Red Feather (Derek Hinkey), the fierce warrior and leader of the Wolf Clan, does not wish to follow his mother, Winter Bird’s (Irene Bedard) policy of moving out of the White people’s path. He would rather stay and fight as he believes they cannot outrun the colonisers. He also wants to protect his son, Young Elk’s (Mosiah Aaron Crowfoot) inheritance.

American Primeval (English)

Director: Peter Berg

Cast: Taylor Kitsch, Betty Gilpin, Dane DeHaan, Jai Courtney

Runtime: 36 – 63 minutes

Storyline: A woman on the run with her son must navigate the harsh country and warring groups, including the Federal army, Native Americans, bounty hunters and the Mormon militia

Set around the Utah War of 1857, American Primeval is a stark portrayal of the bloody battles fought to birth a nation. The West is a tinderbox fuelled by suspicion, fatigue and war-mongering. The Native Americans are being squeezed out of their lands by both the US government and the Mormons. The LDS Church wishes to set up its own government where they can live by their laws, a policy, which the US government naturally looks at with suspicion.

Sara and Devin join Jacob, Abish and settlers from Arkansas on their way to California on the Old Spanish Trail. An altercation with Mormon militia results in a massacre by hooded Mormons and the Paiute. The Mountain Meadows Massacre finds the principals scattered. Sara, Devin, Two Moons and Isaac flee from Virgil. The Shoshone take Abish while Jacob though grievously wounded, continues to search for her. Wolsey wants to ensure there are no witnesses to reveal the Mormons’ part in the massacre.   

Captain Edmund Dellinger (Lucas Neff), a US Army officer, does not readily believe the Native Americans are responsible for the massacre and the deeper he investigates, the more holes and inconsistencies he finds.
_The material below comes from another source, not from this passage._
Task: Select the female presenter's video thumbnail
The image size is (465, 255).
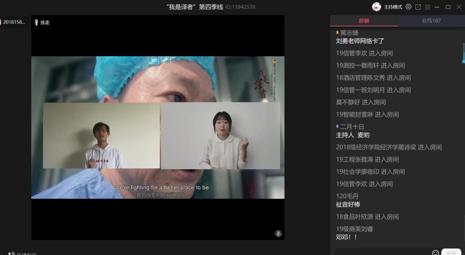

The camera in American Primeval is as much a storyteller as the actors. Jacques Jouffret’s frames pulse with life and nature, red in tooth and claw. There is a section of the Mountain Meadows Massacre from Sara’s perspective, where she hides under a cart with Devin as arrows and bullets fly around her. Punctuated with war cries and the screams of dying people, the section is a kinetic masterpiece of visual storytelling.  

There are the still frames as well — whether it is the inexorable fall of silent snow, the long shot of Jacob sitting under a tree with the ugly stitches of his almost-scalping burnished in the sun, or Red Feather atop a hill, which convey much more than sound and fury. Though Gilpin is riveting as Sara, it is the secondary characters one is drawn to; from Whigham’s practical Bridger and Coates’ mesmeric Young to DeHaan’s hopelessly devoted Jacob and Lightfoot-Leon’s Abish who is “not ready to be found.” 

The melodramatic sixth episode was a bit of a letdown, veering into masala film territory, but otherwise American Primeval delivers on all counts with thrills, tears and terror in a breathtakingly beautiful landscape.